Like tens of thousands of other Polish Jews, oppressed by rising antisemitism, political persecution, and economic misery, Matès and Idesa flee for France. But the land of “liberty, equality, fraternity” is not as welcoming as it had been in the past to refugees and migrants. We are struck by the desperation of foreign Jews in the late 1930s, many of them—especially the Germans and Poles—divested of their citizenship but rejected by France. How eerily familiar it sounds today, as similarly desperate Africans and Middle Easterners attempt to crash the borders of Europe. To be stateless in the 1930s, as Hannah Arendt, herself a stateless Jew in France, reminds us, prefigured what has become so much of the human condition. If for no other reason, this part of the book should be required reading for those seeking to gain some perspective on the crisis of migration today.
Another little known story is the role of foreign Jews in the French army after the beginning of the Second World War. Despite the cruelties of the French state, which had rejected them and tried, with varying degrees of success, to deport them, many rushed to enlist, motivated in part by hopes of regularizing their status and in part by the fervent desire to defeat fascism. Absent any direct account by Matès of his experiences in the war, especially after the German invasion of May 1940, Jablonka skillfully reconstructs what Matès must have gone through by use of both military histories and memoiristic accounts by others.
The final chapters of the book concern the German occupation and the looming threat of a much more ominous deportation. Here, too, lacking any direct account by Matès or Idesa, except for a few fragments, Jablonka painstakingly traces those who lived in the same hiding place in Paris and solicits information from them and their relatives. Stunningly, the small passageway where his grandparents hid with their children is but a few steps from where Ivan Jablonka’s own children attended preschool, a sign of how intimate are these sites of memory.

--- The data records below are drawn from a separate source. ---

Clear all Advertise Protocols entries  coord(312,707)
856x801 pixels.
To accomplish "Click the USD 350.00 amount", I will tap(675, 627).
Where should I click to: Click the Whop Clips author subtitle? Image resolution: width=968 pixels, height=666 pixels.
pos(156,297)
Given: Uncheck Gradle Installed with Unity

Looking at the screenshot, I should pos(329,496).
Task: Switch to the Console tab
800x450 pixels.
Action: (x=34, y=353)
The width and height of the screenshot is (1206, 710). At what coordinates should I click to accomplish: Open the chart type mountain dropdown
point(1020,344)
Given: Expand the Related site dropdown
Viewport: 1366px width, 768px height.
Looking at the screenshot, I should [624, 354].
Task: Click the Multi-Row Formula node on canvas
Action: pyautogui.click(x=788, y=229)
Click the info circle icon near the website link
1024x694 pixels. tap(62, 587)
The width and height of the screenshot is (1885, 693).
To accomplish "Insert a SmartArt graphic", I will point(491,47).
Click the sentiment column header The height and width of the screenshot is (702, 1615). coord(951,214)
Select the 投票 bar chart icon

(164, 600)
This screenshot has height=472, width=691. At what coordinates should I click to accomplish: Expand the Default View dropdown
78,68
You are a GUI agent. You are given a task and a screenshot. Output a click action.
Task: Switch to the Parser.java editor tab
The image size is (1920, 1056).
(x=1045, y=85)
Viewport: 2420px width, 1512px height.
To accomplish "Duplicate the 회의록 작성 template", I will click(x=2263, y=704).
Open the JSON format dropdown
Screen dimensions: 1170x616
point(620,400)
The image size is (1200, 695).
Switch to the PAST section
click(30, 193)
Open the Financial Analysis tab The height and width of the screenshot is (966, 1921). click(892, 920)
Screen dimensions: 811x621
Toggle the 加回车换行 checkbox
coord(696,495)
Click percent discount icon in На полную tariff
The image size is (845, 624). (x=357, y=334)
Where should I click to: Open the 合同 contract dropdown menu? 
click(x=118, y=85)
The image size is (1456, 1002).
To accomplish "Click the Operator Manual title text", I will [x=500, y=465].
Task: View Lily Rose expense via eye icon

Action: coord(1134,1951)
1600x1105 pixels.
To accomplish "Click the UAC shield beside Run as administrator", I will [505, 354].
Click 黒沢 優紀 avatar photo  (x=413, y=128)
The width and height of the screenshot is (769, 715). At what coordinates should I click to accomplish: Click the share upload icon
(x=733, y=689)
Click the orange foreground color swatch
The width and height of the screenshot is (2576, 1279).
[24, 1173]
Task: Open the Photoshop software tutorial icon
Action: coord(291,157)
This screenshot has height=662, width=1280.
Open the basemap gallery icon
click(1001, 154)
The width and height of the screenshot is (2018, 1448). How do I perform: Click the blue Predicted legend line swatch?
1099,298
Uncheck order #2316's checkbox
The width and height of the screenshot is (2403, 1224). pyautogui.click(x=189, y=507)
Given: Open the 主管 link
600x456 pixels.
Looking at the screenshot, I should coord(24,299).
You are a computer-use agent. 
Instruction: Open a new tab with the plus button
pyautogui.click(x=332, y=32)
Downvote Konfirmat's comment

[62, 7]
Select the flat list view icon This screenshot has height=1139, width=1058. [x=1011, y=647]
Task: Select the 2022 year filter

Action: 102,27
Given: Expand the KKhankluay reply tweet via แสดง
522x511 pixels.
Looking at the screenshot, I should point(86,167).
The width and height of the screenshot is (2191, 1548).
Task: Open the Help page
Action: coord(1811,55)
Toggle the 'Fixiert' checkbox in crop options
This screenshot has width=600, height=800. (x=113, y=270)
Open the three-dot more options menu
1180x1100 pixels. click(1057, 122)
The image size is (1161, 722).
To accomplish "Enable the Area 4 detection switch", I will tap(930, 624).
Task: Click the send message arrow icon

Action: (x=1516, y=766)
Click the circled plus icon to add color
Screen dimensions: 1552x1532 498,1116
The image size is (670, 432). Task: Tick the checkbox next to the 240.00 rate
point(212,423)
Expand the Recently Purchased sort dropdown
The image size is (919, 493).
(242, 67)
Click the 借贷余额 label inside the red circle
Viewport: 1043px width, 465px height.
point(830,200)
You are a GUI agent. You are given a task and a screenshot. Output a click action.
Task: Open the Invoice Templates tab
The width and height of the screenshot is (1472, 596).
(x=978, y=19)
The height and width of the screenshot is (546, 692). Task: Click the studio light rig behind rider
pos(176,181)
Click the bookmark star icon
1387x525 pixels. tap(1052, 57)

The war years are a tale of darkness and light: the darkness of Auschwitz and the light of rescue. The sheer goodness manifested by so many people in saving Suzanne and Marcel, Jablonka's aunt and father, cannot compensate for the loss, but it somehow comes close to evening the ledger: the Polish Christian who told the gendarmes who had come to take Matès and Idesa that the children were his; Annette and Constant—she Idesa’s cousin and he a French non-Jewish anarchist—who served as the children’s guardians; and the elderly couple named Courtoux, who sheltered the children for a year and half in the Brittany countryside. And these in addition to underground organizations like the Rue Amelot Committee, all of whose members risked their lives so that others, especially children, might live.
Ivan Jablonka tells this story in passionate yet reserved style, appropriate to the historian, even when writing about his own family. He interjects himself sparingly into the tale, but to good effect, so that we can appreciate the challenge of reconstructing two lives seemingly swept away by history. In meeting that challenge, he has not only given new life to the dead of his family but also made them our family.